With this in mind, the natural question arises: How long does it take to process data from input to output?
The answer depends on many factors, including:
-
The number of CPU cores assigned to processing.
-
The amount of RAM assigned to processing.
-
The complexity and size of the data.
-
Which CluedIn features are enabled in the processing pipeline (this article assumes all features are active).
Processing architecture
CluedIn uses an Enterprise Service Bus (ESB) to queue incoming data. This data is then monitored by multiple workers—in-memory .NET Core processes that:
-
Take one record at a time.
-
Run it through hundreds of validations, automated cleaners, and processors.
Because the ESB itself can process messages extremely quickly, the performance bottleneck often comes from the volume of validations and processors.

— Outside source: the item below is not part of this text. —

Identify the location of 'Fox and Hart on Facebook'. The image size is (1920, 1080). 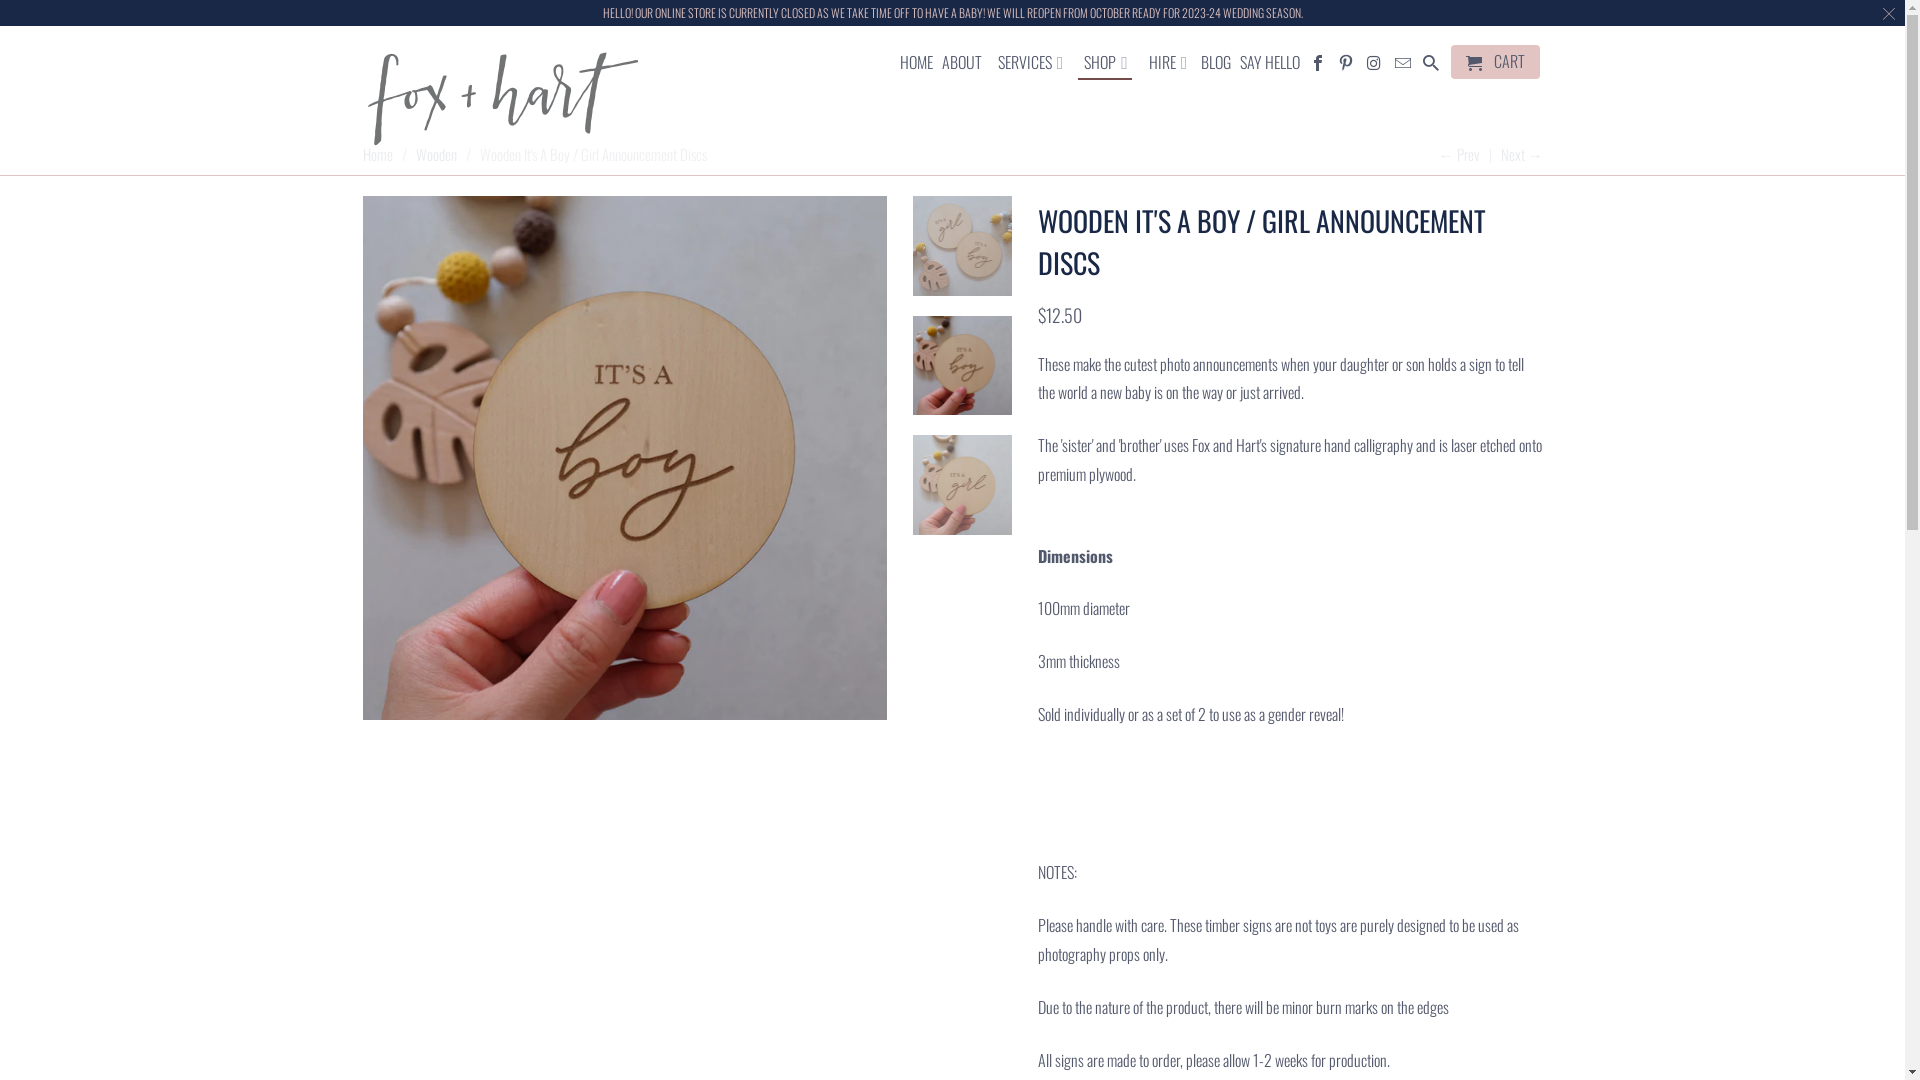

For example:
-
Raw ESB rate: ~30,000 messages per second.
-
With full processing: ~1,000 messages per second.
The more the system automates, the slower it processes data.
Scaling
CluedIn scales vertically (bigger machines) and horizontally (more machines).
-
Processing components are stateless, so you can run anywhere from 0 to 100+ processing services.
-
While CluedIn can technically run on 1 CPU core, this is not optimal for production workloads.
-
CPU cores and RAM for processing services are configured in Helm charts.
-
Kubernetes Node Pools must also have sufficient resources to allow scaling.
Simple vs. complex data
In CluedIn, we typically distinguish between simple and complex data:
-
Simple data – Requires minimal built-in services, so it is processed faster.
Example: small, well-structured records such as table rows or JSON/XML from a REST API.
-
Complex data – Triggers many built-in processing functions, requiring more work.
Example: physical files, large records in tables, or large JSON/XML packages.
Consider carefully whether you need to ingest all columns from all tables. You can always bring in additional data later without complex remodeling.
Monitoring the performance
CluedIn provides ways to monitor the processing pipeline’s performance. Administrators can use the Engine Room in the UI to:
-
View the overall speed of the processing pipeline.
-
Drill down into each processing step to see throughput rates.

Configuring the pipelines
You can selectively enable or disable certain processing pipelines. If you don’t need some of the more expensive steps, you can turn them off through configuration. This allows you to balance data quality against performance, depending on your requirements.